Logo
Logo

Atharva Pandey/Lesson 8: Release Profiles and Build Optimization — Shipping fast binaries

Created Thu, 08 May 2025 13:50:00 +0000 Modified Thu, 08 May 2025 13:50:00 +0000

I was benchmarking two builds of the same service — one with default release settings, one with a tuned profile. Same code. Same hardware. The tuned build was 22% faster on our hot path and 40% smaller. I didn’t change a single line of Rust. Just Cargo.toml settings.

Most Rust developers know about cargo build --release. Fewer know that --release is just a starting point — there’s a whole set of knobs in the release profile that trade compile time for runtime performance, or binary size, or debuggability. Let me walk you through every one that matters.

What --release Actually Does

When you run cargo build --release, Cargo uses the [profile.release] section of Cargo.toml. The defaults are:

[profile.release]
opt-level = 3       # Maximum optimization
debug = false       # No debug info
strip = "none"      # Don't strip symbols
lto = false         # No link-time optimization
codegen-units = 16  # Parallelize codegen
panic = "unwind"    # Stack unwinding on panic
overflow-checks = false  # No integer overflow checks
incremental = false # No incremental compilation

These defaults balance compile speed with runtime performance. For production, we can do better.

The Production Profile I Use

Here’s the release profile I’ve landed on for most production services:

[profile.release]
opt-level = 3
lto = "fat"
codegen-units = 1
strip = true
panic = "abort"

Let’s break each one down.

opt-level: How Hard the Optimizer Works

opt-level = 3  # Maximum optimization (default for release)

Options:

  • 0 — no optimization (debug default)
  • 1 — basic optimization
  • 2 — most optimizations
  • 3 — all optimizations, including auto-vectorization and loop unrolling
  • "s" — optimize for binary size
  • "z" — aggressively optimize for binary size

For services, 3 is almost always right.

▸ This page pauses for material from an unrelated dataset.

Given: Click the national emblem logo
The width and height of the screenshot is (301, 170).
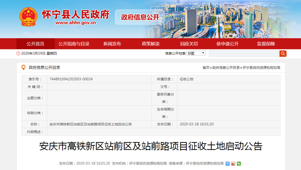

For embedded or WASM targets where code size matters more than speed, "s" or "z" can shrink binaries by 10-20% at a modest performance cost.

The difference between 2 and 3 is usually 5-15% on computation-heavy workloads. For IO-bound services (most web APIs), you won’t notice. But it’s free — the extra compile time is negligible compared to LTO.

lto = "fat"

This is the single biggest optimization you can make. LTO lets the compiler optimize across crate boundaries, which normal compilation can’t do.

Without LTO, each crate is compiled to object code independently. Functions from serde can’t be inlined into your code. Call patterns between crates can’t be optimized. With LTO, the compiler sees your entire program as one unit and can inline, devirtualize, and dead-code-eliminate across crate boundaries.

Options:

  • false or "off" — no LTO (default)
  • "thin" — lightweight cross-crate optimization, faster compilation
  • true or "fat" — full LTO, maximum optimization, slowest compilation

Fat LTO gives the best runtime performance but can double or triple compile times. For CI pipelines where you’re already caching dependencies, the incremental cost is usually acceptable — you’re only recompiling your own code with LTO applied.

Thin LTO is a good middle ground. It provides most of LTO’s benefits with much less compile time overhead. If fat LTO makes your CI builds too slow, try thin first:

lto = "thin"  # 80% of fat LTO's benefit, 30% of the compile cost

Real numbers from a project of mine (workspace with ~30 crates, ~50K lines):

  • No LTO: 45s compile, 100% baseline performance
  • Thin LTO: 70s compile, 108% performance
  • Fat LTO: 130s compile, 112% performance

codegen-units: Parallelism vs Optimization

codegen-units = 1

By default, release builds split each crate into 16 chunks and compile them in parallel. This is faster to compile but prevents some optimizations that require seeing the whole crate at once.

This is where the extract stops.